A mural of Tony Hsieh on Zappos’ Downtown headquarters in February

That might explain why several aspects of Fremont East feel like something is pending. DTP representatives have nothing concrete to say about the shuttered Bunkhouse Saloon just yet. Some businesses, despite fully reopening, still have boards on their windows. Two Fremont East spaces—those formerly occupied by Beauty Bar and Don’t Tell Mama—are undergoing a lengthy refit by Ryan Doherty’s Corner Bar group to add a rooftop patio.
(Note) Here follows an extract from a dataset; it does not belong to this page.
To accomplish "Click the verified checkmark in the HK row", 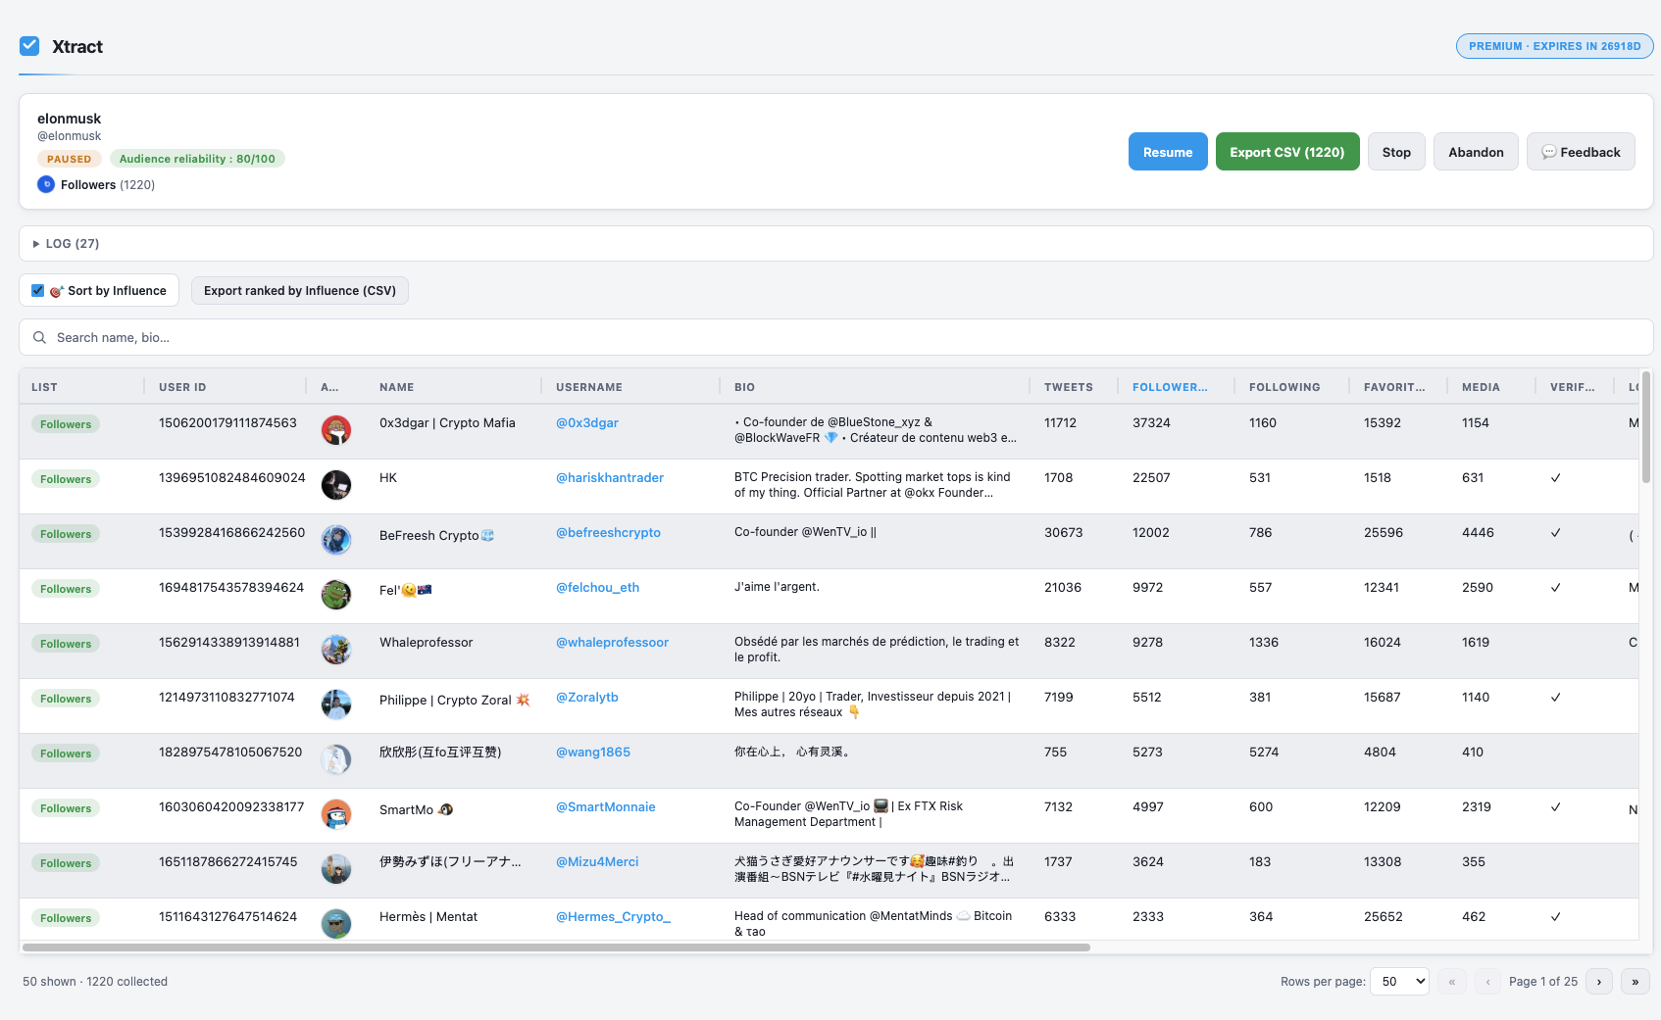I will (1556, 478).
And if you wander away from the lights and activity on Fremont, you’ll find people sleeping in doorways or sprawled on sidewalks.
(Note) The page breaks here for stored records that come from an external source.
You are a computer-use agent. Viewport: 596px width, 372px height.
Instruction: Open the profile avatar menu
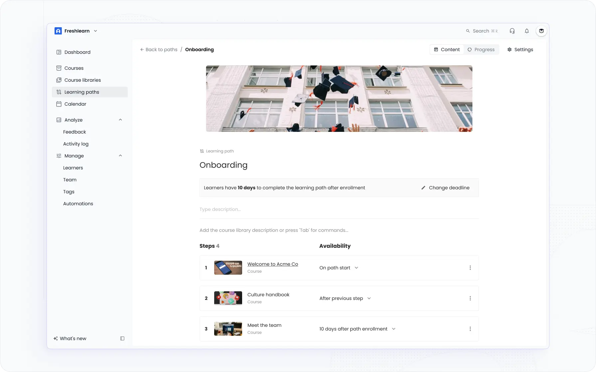tap(541, 31)
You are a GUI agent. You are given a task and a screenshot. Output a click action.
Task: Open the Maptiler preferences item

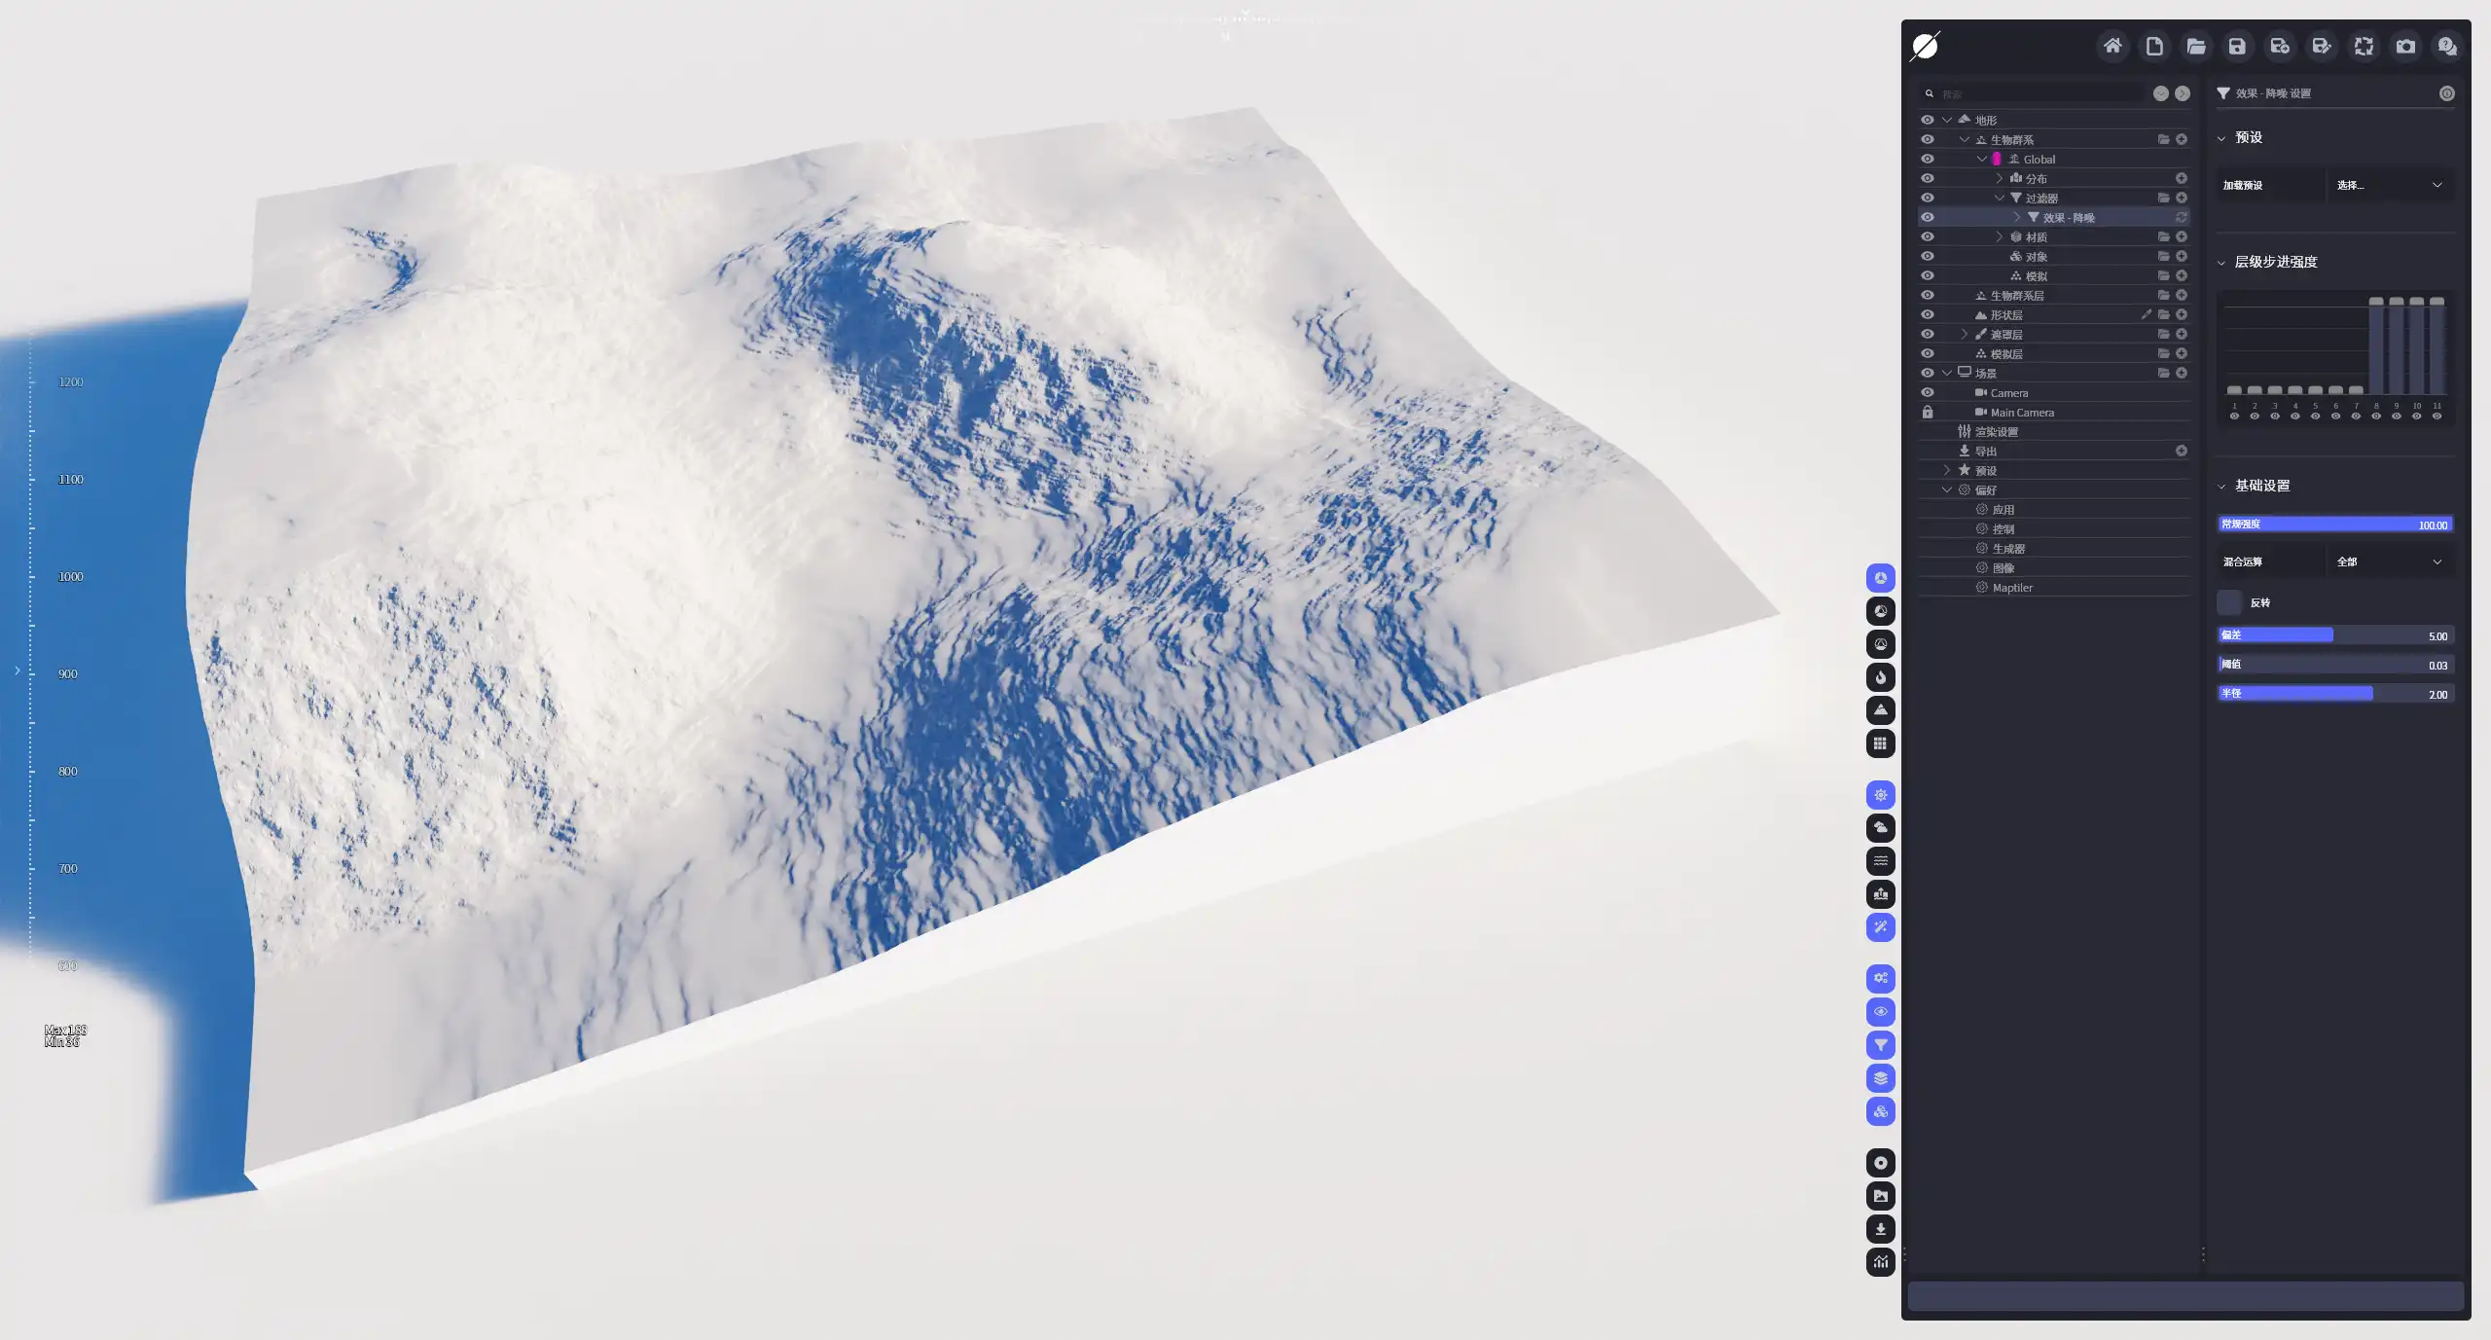tap(2011, 587)
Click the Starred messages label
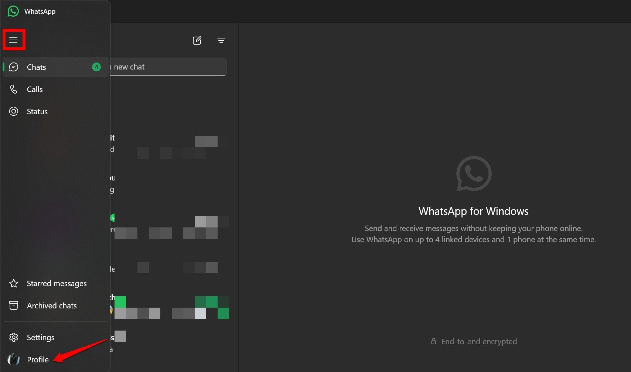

Even the stretch of Las Vegas Boulevard that leads into Fremont East is in disarray—ripped up for major roadwork that will replace the Boulevard’s utility lines, sewers, sidewalks and landscaping. Visiting Fremont East now feels a bit like going to Disneyland and learning that Space Mountain is out of commission. And though it’s tempting to attribute this feeling to the lockdowns and the loss of Hsieh, the reality is that our city core is … kinda weird.

Architect and developer Chris Gonya—one of the creative partners behind the Lucy residential and retail complex, home to the Writer’s Block—understands that weirdness better than most. This year, he sold off the 19 Fremont-adjacent apartment units he owned, including the smartly-restored bungalows of the Pioneer.
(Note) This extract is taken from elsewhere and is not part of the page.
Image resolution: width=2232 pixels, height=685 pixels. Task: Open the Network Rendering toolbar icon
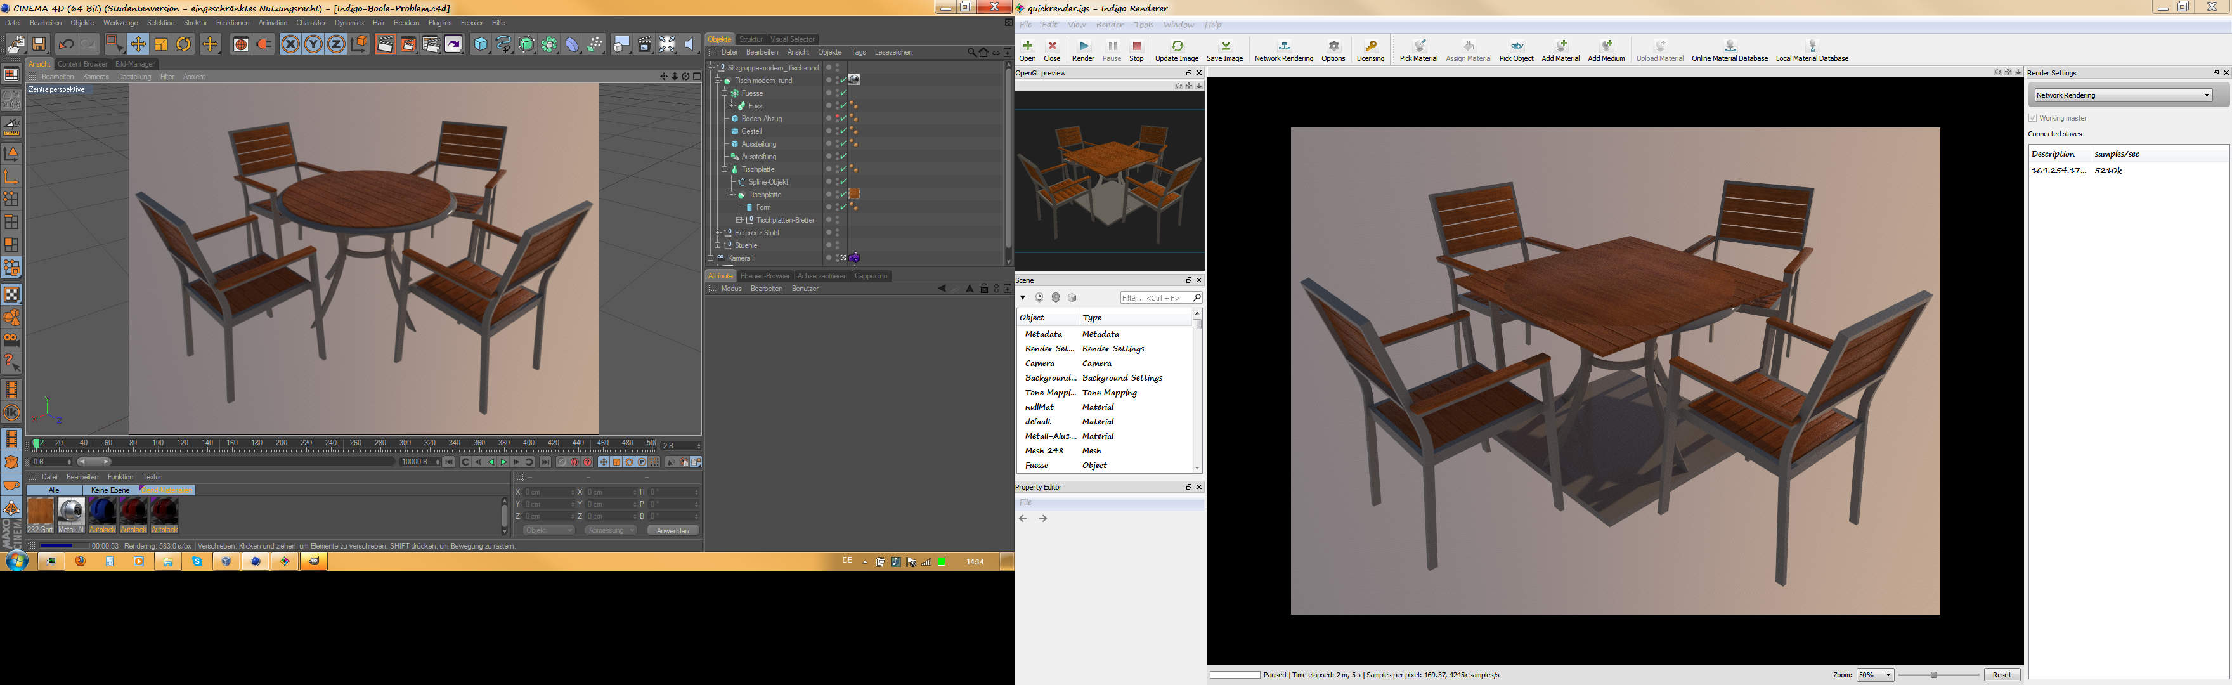pyautogui.click(x=1283, y=47)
“It just felt like it was time,” Gonya says. “I couldn’t really take the properties, or the neighborhood for that matter, any further up. I did the work that I could do with the tools that I had at my disposal.”

Gonya uses a nature analogy to describe the city core: He calls it a “rain shadow.” Simply put, a rain shadow is a region that has become arid because a nearby mountain is diverting the precipitation that allows things to grow.

“We live in the rain shadow of casino development,” Gonya says. “In other words, the taxable revenue from the penny slots at El Cortez will always be significantly more than the taxable revenue of a renovated, hip new neighborhood.”

The shape of that shadow gets weirder still. Downtown encompasses both low-income apartments and luxury housing, in many cases right next door to one another. It’s home to a federal courthouse, the Southern Nevada headquarters of Immigration and Customs Enforcement and the city jail. The fact that something as community-focused as Fergusons Downtown—with its artisan shops, green lawn and free local hip-hop shows—exists on the same street as Fremont Street’s yard-long margarita stands and zipline is a testament to Tony Hsieh’s lateral thinking and sheer tenacity.

“One of our biggest goals was to own the daytime [in Fremont East], and to have a place that people can come hang out as a family,” Taler says.

Considering its relative newness, Fergusons’ neighborhood influence is visible. A new restaurant, Peyote, debuted at Fergusons this summer, and a collectibles shop, Fun on Fremont, recently opened across the street. The Usual Place, 11th Street Records, PublicUs, Vegas Test Kitchen, Sure Thing Chapel and Atomic Liquors all remain open, serving pre-COVID legacy customers and finding new ones.

Fremont East will surely never forget Tony Hsieh, even as it moves on without him. But the neighborhood now feels strong enough to acknowledge his passing, which it will do in a big way on December 11. Tony Hsieh’s Community Celebration of Life, a daylong festival centered at Container Park, will feature live music, variety acts, an art car showcase—“Just the kind of things that made him happy,” Kennedy says. “We want to make sure everybody is happy, and that’s what he would want.”

In other words, as far as Fremont East is concerned, we should feel like anything is possible.

“Downtown is bigger than a virus, bigger than just a person,” Kennedy says. “This is a combined effort of multiple people and forces and locals and tourists. And honestly, I do feel good. I feel good where we’re at right now.”